EXERCISE PROMPT
Be exact. Print each record as it stands.

EXERCISE MATERIAL
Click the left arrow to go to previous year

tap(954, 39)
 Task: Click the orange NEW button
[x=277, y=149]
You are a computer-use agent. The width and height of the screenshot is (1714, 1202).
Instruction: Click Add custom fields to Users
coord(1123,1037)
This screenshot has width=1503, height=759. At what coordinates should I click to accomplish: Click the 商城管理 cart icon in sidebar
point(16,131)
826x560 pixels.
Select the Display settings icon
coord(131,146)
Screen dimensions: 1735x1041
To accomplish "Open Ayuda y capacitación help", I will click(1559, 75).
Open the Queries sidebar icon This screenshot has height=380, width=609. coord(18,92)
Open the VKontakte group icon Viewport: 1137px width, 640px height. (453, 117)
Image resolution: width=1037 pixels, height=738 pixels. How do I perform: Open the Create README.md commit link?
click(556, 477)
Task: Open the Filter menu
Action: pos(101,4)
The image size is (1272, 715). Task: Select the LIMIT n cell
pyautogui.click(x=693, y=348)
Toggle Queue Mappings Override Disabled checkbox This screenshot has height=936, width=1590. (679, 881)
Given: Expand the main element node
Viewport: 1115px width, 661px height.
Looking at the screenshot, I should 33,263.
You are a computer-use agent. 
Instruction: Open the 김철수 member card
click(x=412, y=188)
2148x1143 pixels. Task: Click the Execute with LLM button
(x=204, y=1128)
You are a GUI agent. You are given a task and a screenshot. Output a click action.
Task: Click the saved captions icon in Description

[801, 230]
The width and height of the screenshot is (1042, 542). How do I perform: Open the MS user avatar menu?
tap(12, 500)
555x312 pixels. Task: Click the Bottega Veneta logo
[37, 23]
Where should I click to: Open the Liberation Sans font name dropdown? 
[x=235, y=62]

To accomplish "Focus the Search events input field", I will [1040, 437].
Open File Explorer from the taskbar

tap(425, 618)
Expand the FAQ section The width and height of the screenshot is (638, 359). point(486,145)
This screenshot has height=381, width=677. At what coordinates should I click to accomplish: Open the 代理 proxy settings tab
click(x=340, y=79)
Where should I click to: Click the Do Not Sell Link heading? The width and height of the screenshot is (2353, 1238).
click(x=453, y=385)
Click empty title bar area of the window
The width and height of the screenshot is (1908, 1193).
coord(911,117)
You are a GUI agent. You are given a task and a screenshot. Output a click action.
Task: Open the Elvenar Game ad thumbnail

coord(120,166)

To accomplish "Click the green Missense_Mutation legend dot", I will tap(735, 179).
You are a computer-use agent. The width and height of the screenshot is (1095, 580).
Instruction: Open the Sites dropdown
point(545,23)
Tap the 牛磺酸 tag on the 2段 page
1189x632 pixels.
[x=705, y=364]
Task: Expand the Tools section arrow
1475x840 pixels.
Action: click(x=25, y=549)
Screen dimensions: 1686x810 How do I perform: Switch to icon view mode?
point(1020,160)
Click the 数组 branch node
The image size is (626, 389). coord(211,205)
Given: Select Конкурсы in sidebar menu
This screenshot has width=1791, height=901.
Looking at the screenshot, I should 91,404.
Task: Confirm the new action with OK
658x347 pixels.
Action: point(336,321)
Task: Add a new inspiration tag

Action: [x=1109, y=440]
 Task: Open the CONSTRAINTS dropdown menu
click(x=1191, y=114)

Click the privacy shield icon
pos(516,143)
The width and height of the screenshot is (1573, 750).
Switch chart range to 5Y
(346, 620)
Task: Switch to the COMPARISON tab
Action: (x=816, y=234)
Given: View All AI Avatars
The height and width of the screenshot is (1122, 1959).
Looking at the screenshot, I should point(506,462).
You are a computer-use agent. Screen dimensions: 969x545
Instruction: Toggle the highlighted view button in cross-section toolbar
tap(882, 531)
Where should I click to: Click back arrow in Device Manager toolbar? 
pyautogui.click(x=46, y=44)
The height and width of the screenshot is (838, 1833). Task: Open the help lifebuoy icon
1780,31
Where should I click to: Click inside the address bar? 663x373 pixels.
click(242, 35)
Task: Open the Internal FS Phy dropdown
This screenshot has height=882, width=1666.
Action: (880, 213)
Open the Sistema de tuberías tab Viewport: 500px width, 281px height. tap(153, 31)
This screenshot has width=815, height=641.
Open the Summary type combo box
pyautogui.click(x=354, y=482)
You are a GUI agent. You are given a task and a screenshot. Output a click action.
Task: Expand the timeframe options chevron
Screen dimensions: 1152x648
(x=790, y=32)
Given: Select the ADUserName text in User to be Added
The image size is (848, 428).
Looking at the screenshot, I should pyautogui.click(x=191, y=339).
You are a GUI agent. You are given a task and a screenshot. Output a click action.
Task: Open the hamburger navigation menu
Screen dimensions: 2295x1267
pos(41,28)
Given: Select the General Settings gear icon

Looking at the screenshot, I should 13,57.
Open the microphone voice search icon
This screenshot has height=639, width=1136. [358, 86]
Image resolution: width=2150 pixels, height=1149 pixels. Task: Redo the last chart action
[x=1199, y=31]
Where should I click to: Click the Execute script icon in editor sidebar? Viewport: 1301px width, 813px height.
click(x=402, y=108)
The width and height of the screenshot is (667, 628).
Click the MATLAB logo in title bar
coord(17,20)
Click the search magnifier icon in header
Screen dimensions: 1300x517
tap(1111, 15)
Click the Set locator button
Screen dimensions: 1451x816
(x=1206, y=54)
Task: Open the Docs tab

WRITTEN SOLUTION
Click the left arrow to go to previous year

tap(954, 39)
 Task: Click the orange NEW button
[x=277, y=149]
You are a computer-use agent. The width and height of the screenshot is (1714, 1202).
Instruction: Click Add custom fields to Users
coord(1123,1037)
This screenshot has width=1503, height=759. At what coordinates should I click to accomplish: Click the 商城管理 cart icon in sidebar
point(16,131)
826x560 pixels.
Select the Display settings icon
coord(131,146)
Screen dimensions: 1735x1041
To accomplish "Open Ayuda y capacitación help", I will click(1559, 75).
Open the Queries sidebar icon This screenshot has height=380, width=609. coord(18,92)
Open the VKontakte group icon Viewport: 1137px width, 640px height. (453, 117)
Image resolution: width=1037 pixels, height=738 pixels. How do I perform: Open the Create README.md commit link?
click(556, 477)
Task: Open the Filter menu
Action: pos(101,4)
The image size is (1272, 715). Task: Select the LIMIT n cell
pyautogui.click(x=693, y=348)
Toggle Queue Mappings Override Disabled checkbox This screenshot has height=936, width=1590. (679, 881)
Given: Expand the main element node
Viewport: 1115px width, 661px height.
Looking at the screenshot, I should 33,263.
You are a computer-use agent. 
Instruction: Open the 김철수 member card
click(x=412, y=188)
2148x1143 pixels. Task: Click the Execute with LLM button
(x=204, y=1128)
You are a GUI agent. You are given a task and a screenshot. Output a click action.
Task: Click the saved captions icon in Description

[801, 230]
The width and height of the screenshot is (1042, 542). How do I perform: Open the MS user avatar menu?
tap(12, 500)
555x312 pixels. Task: Click the Bottega Veneta logo
[37, 23]
Where should I click to: Open the Liberation Sans font name dropdown? 
[x=235, y=62]

To accomplish "Focus the Search events input field", I will [1040, 437].
Open File Explorer from the taskbar

tap(425, 618)
Expand the FAQ section The width and height of the screenshot is (638, 359). point(486,145)
This screenshot has height=381, width=677. At what coordinates should I click to accomplish: Open the 代理 proxy settings tab
click(x=340, y=79)
Where should I click to: Click the Do Not Sell Link heading? The width and height of the screenshot is (2353, 1238).
click(x=453, y=385)
Click empty title bar area of the window
The width and height of the screenshot is (1908, 1193).
coord(911,117)
You are a GUI agent. You are given a task and a screenshot. Output a click action.
Task: Open the Elvenar Game ad thumbnail

coord(120,166)

To accomplish "Click the green Missense_Mutation legend dot", I will tap(735, 179).
You are a computer-use agent. The width and height of the screenshot is (1095, 580).
Instruction: Open the Sites dropdown
point(545,23)
Tap the 牛磺酸 tag on the 2段 page
1189x632 pixels.
[x=705, y=364]
Task: Expand the Tools section arrow
1475x840 pixels.
Action: click(x=25, y=549)
Screen dimensions: 1686x810 How do I perform: Switch to icon view mode?
point(1020,160)
Click the 数组 branch node
The image size is (626, 389). coord(211,205)
Given: Select Конкурсы in sidebar menu
This screenshot has width=1791, height=901.
Looking at the screenshot, I should 91,404.
Task: Confirm the new action with OK
658x347 pixels.
Action: point(336,321)
Task: Add a new inspiration tag

Action: [x=1109, y=440]
 Task: Open the CONSTRAINTS dropdown menu
click(x=1191, y=114)

Click the privacy shield icon
pos(516,143)
The width and height of the screenshot is (1573, 750).
Switch chart range to 5Y
(346, 620)
Task: Switch to the COMPARISON tab
Action: (x=816, y=234)
Given: View All AI Avatars
The height and width of the screenshot is (1122, 1959).
Looking at the screenshot, I should point(506,462).
You are a computer-use agent. Screen dimensions: 969x545
Instruction: Toggle the highlighted view button in cross-section toolbar
tap(882, 531)
Where should I click to: Click back arrow in Device Manager toolbar? 
pyautogui.click(x=46, y=44)
The height and width of the screenshot is (838, 1833). Task: Open the help lifebuoy icon
1780,31
Where should I click to: Click inside the address bar? 663x373 pixels.
click(242, 35)
Task: Open the Internal FS Phy dropdown
This screenshot has height=882, width=1666.
Action: (880, 213)
Open the Sistema de tuberías tab Viewport: 500px width, 281px height. tap(153, 31)
This screenshot has width=815, height=641.
Open the Summary type combo box
pyautogui.click(x=354, y=482)
You are a GUI agent. You are given a task and a screenshot. Output a click action.
Task: Expand the timeframe options chevron
Screen dimensions: 1152x648
(x=790, y=32)
Given: Select the ADUserName text in User to be Added
The image size is (848, 428).
Looking at the screenshot, I should pyautogui.click(x=191, y=339).
You are a GUI agent. You are given a task and a screenshot. Output a click action.
Task: Open the hamburger navigation menu
Screen dimensions: 2295x1267
pos(41,28)
Given: Select the General Settings gear icon

Looking at the screenshot, I should 13,57.
Open the microphone voice search icon
This screenshot has height=639, width=1136. [358, 86]
Image resolution: width=2150 pixels, height=1149 pixels. Task: Redo the last chart action
[x=1199, y=31]
Where should I click to: Click the Execute script icon in editor sidebar? Viewport: 1301px width, 813px height.
click(x=402, y=108)
The width and height of the screenshot is (667, 628).
Click the MATLAB logo in title bar
coord(17,20)
Click the search magnifier icon in header
Screen dimensions: 1300x517
tap(1111, 15)
Click the Set locator button
Screen dimensions: 1451x816
(x=1206, y=54)
Task: Open the Docs tab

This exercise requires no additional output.